*Data under study*:
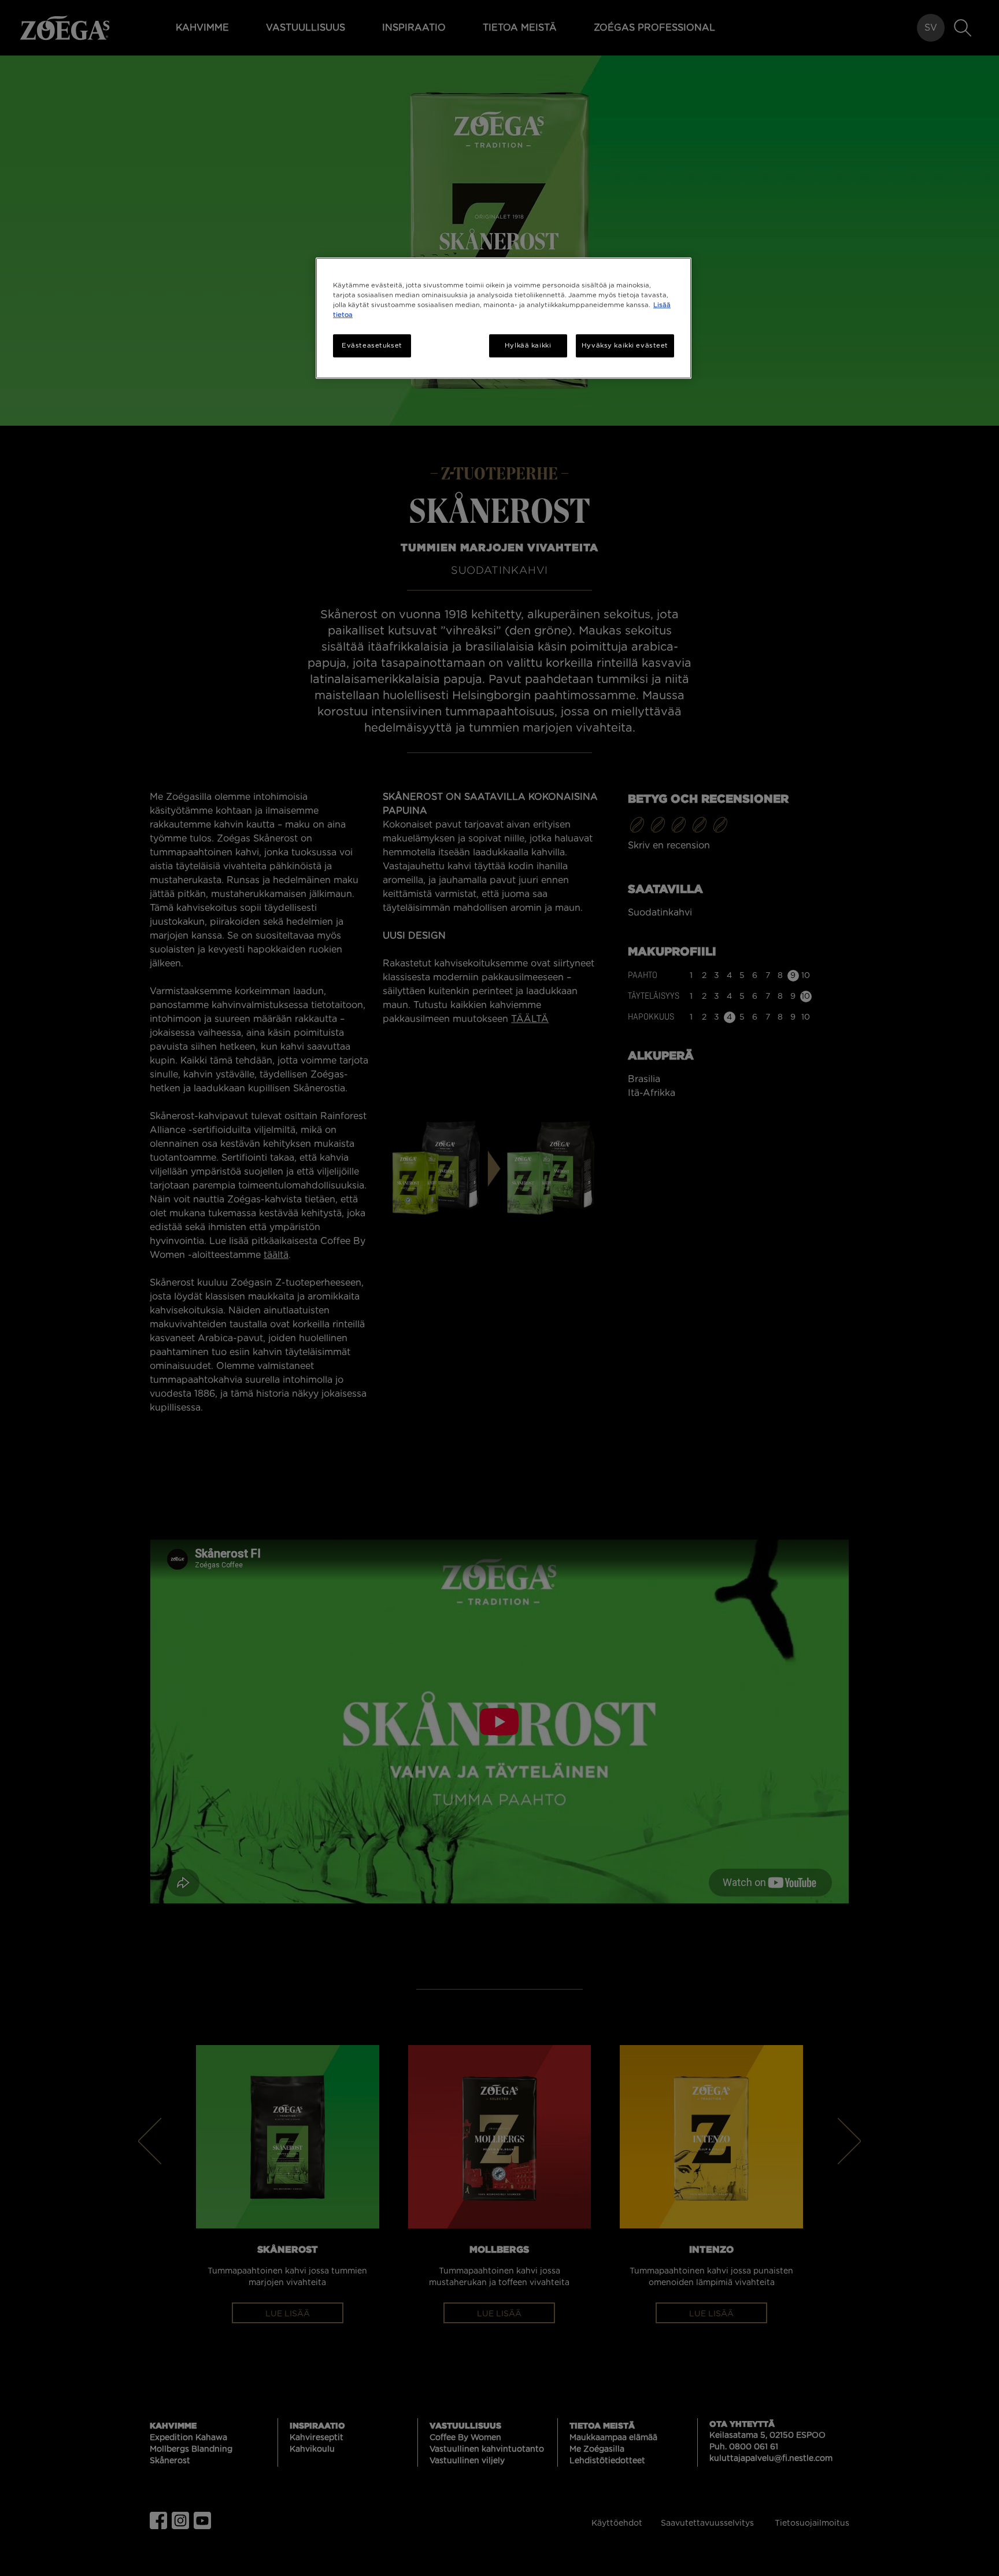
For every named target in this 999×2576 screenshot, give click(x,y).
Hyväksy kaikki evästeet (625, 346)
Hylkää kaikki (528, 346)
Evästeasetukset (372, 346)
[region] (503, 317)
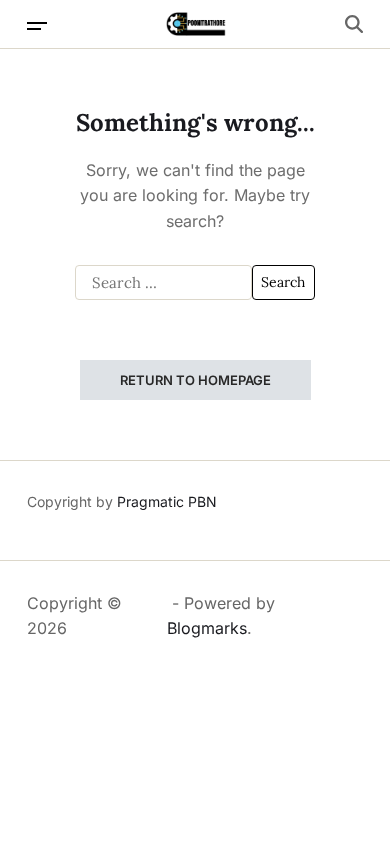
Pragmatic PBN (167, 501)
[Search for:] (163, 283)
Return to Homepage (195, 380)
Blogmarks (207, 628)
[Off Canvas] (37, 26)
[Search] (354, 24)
--
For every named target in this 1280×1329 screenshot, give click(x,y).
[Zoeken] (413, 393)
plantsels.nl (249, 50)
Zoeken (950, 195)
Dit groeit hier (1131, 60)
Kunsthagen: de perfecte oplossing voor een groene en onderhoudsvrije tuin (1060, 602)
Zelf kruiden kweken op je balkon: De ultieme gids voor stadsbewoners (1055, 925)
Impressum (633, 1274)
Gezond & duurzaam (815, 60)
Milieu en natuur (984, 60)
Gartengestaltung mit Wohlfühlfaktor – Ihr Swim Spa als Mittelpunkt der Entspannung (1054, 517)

*What needs to be done*:
Above are records; repeat only the lines from the line with "For every named target in this 999×2576" through the line with "[Search] (354, 24)", and leave pictures out.

*Solution*:
For every named target in this 999×2576 screenshot, give click(x,y).
Hyväksy kaikki evästeet (625, 346)
Hylkää kaikki (528, 346)
Evästeasetukset (372, 346)
[region] (503, 317)
Pragmatic PBN (167, 501)
[Search for:] (163, 283)
Return to Homepage (195, 380)
Blogmarks (207, 628)
[Off Canvas] (37, 26)
[Search] (354, 24)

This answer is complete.